Oh so lucky lion encounter
The following morning we were awake early. Lions had been roaring for half the night, which is hard to sleep through, so at about 5am (yes, am, not pm…) we went down to the hide overlooking the waterhole on the edge of the camp. No lions and the roaring had stopped. Damn, we’d missed them. We headed back to our camp, passing about half a dozen vehicles all ready to go searching for sightings as soon as the gate opened at 5.30. A good time to see the wildlife in action but way, way to early for us to be ready to head out. We decided to get breakfast ready. As the kettle came to the boil the early drivers came flying back into camp – forwards, backwards, whichever way they could get in quickest – dived out of their cars and headed for the hide. We abandoned breakfast and joined them as 3 lions sauntered towards the waterhole, making a hell of a din. We thought it was the males that did all the roaring but it was the girls (2 of them) that were making all the noise now. “Rrrroooaaaaarrrggghh, wwwoooaaaarrhhh, wooommpphh, wooommpphh”. They were making their presence loudly known. Their male companion sat away from them and let them get on with it. One of the girls sashayed towards him, flicking her tail in his face in a most provocative way, but he was not at all interested. Sorry love, he seems to have a headache.

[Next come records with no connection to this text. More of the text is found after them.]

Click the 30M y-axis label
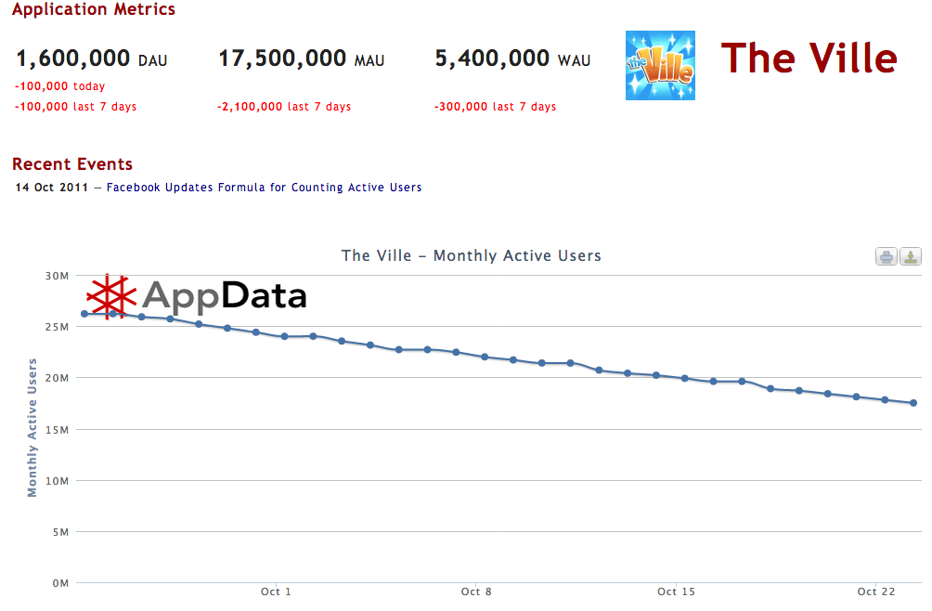The image size is (932, 611). pos(57,276)
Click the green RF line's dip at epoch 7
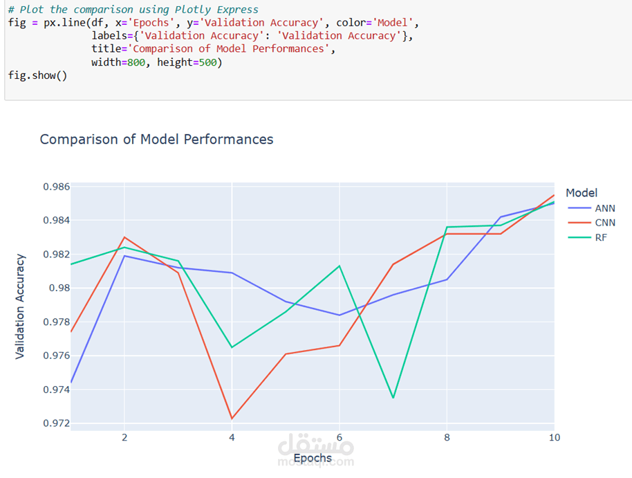Screen dimensions: 632x478 393,398
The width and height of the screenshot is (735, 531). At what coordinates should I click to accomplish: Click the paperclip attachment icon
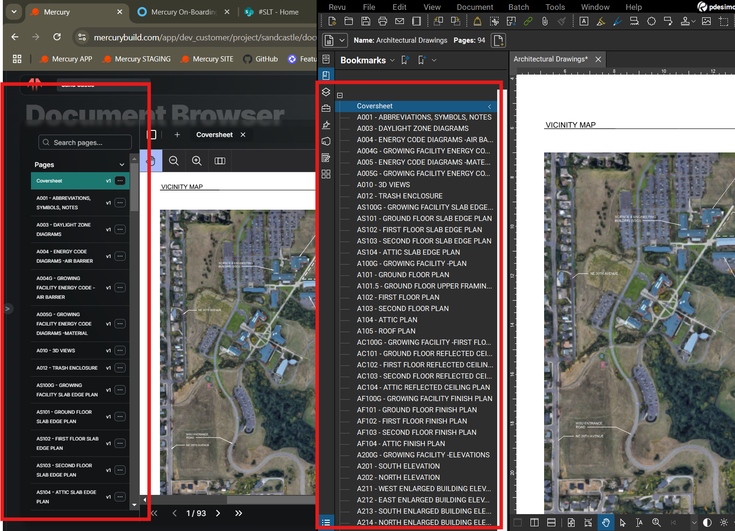[x=545, y=21]
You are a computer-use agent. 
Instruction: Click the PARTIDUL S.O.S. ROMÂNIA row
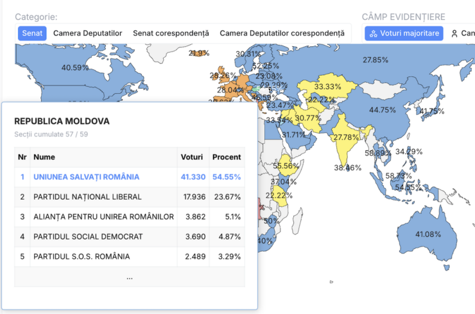[130, 256]

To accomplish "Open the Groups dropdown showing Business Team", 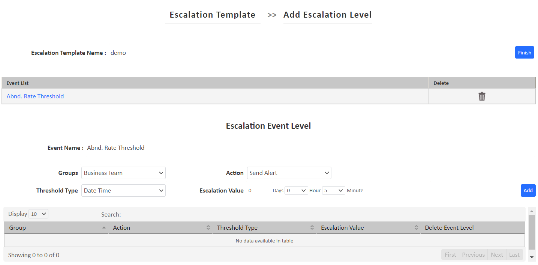I will pyautogui.click(x=123, y=173).
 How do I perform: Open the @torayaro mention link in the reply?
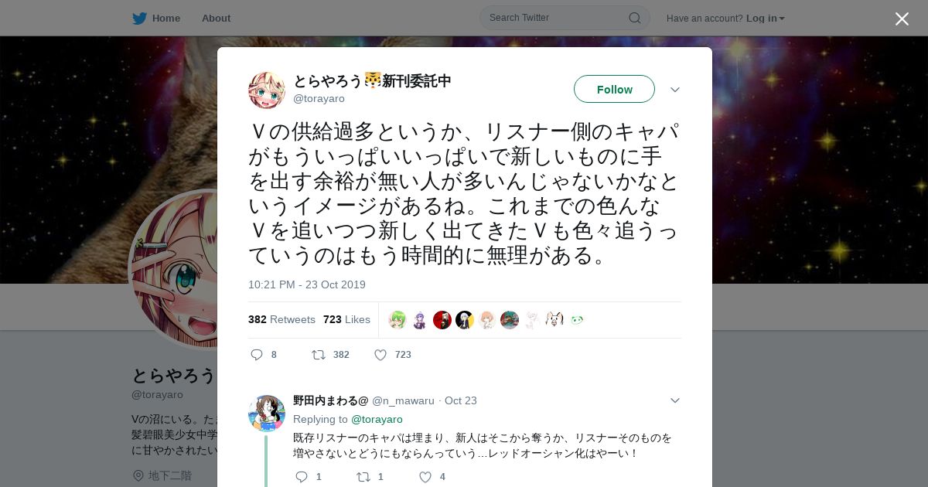pos(377,419)
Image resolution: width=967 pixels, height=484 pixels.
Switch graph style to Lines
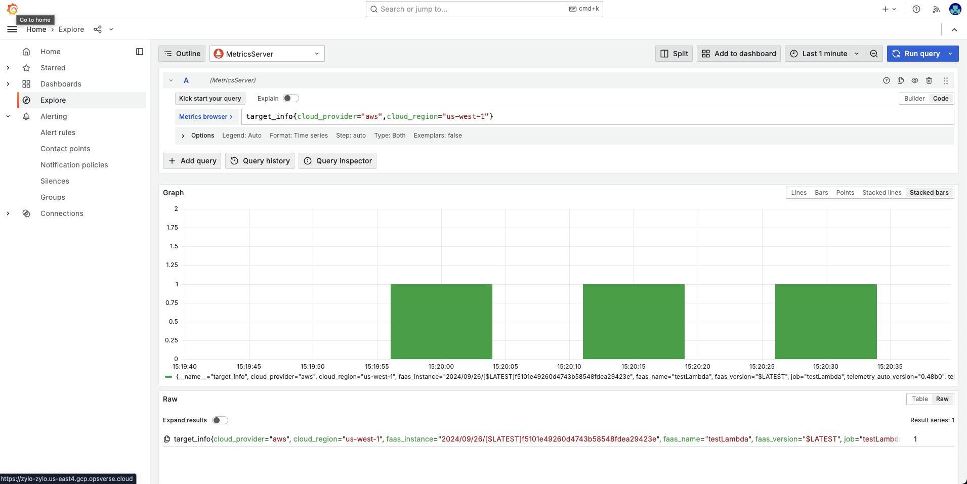tap(798, 193)
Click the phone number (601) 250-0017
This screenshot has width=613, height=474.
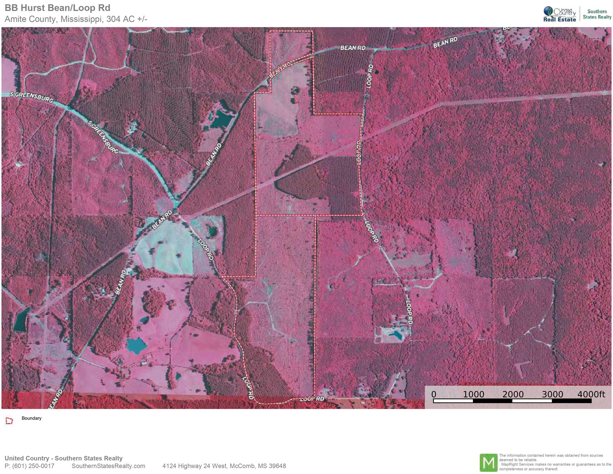[x=30, y=466]
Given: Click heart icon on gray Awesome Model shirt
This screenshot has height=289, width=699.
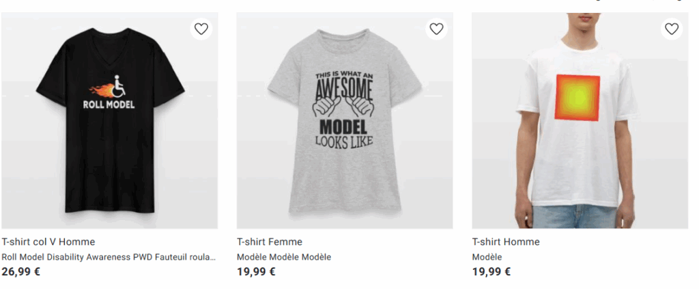Looking at the screenshot, I should point(436,29).
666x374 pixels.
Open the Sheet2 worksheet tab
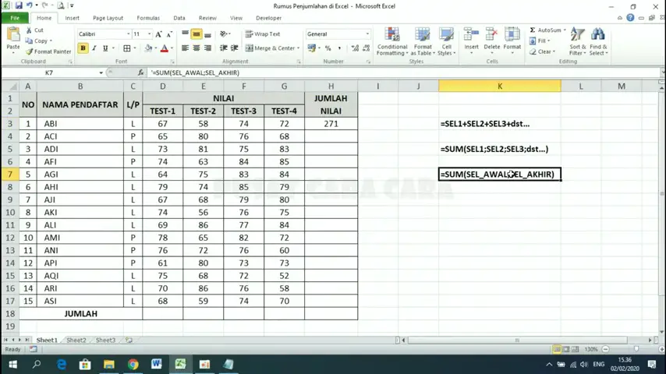(76, 340)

We’ve also seen cheetah, after a tip-off from another visitor who gave us directions – “about 9km past the Mata Mata turn, after the road splits into two, they’re lying flat out under a tree on your right. Look for the tomato that someone’s dropped to mark the spot”! HIs directions were spot on, although without the tomato on the road I don’t think we’d have spotted them – three fat cheetahs lying in the shade. Cool.
As well as the big cats a few other animals stood out. We spotted a Slender Mongoose searching around a bush for his lunch. It had the most beautiful, bright red coat. I imagined mongoose to be quite hard-nosed kind of animals, not very endearing. After all, they kill cobras. But they are really charming. The Yellow Mongoose in camp have obviously read the Cat’s Manual on How to Handle Your Human. They have all he poses and looks down to a tee, designed to promote maximum cute-factor and extract optimum dinner rations. Think Puss in Boots from Shrek and you’ll get the idea. This one was at least after his own dinner. The photo actually shows him yawning, but I wouldn’t want to be on his menu with those gnashers.
Slender Mongoose – Anyone seen American Werewolf In London?….
The area is full of birds of prey and we saw various owls, eagles, falcons, kestrels, harriers, goshawks and vultures but our favourite was probably a young Tawny Eagle. It was trying to drink from an artificial water hole. These shallow concrete bowls are what provide water when the natural pans dry up. They have rounded, sloping edges. The eagle was too big and inexperienced to stoop forward for a drink but didn’t want to get her feet wet. She kept leaning forward and sliding unceremoniously down the slope and into the water, then flapping wildly around trying to get out again. Eventually she jumped right in, which she really didn’t like at all. It was hilarious and just brilliant to watch her antics, as the adult stood watch in the tree above.
Mum, I don’t like it….
Finally, as we got up to our final camp, we saw giraffes, and spent time watching them drink (much more successfully that the eagle). They hosed in huge amounts of water which we could hear them slurping. We love giraffes. They’re brilliant.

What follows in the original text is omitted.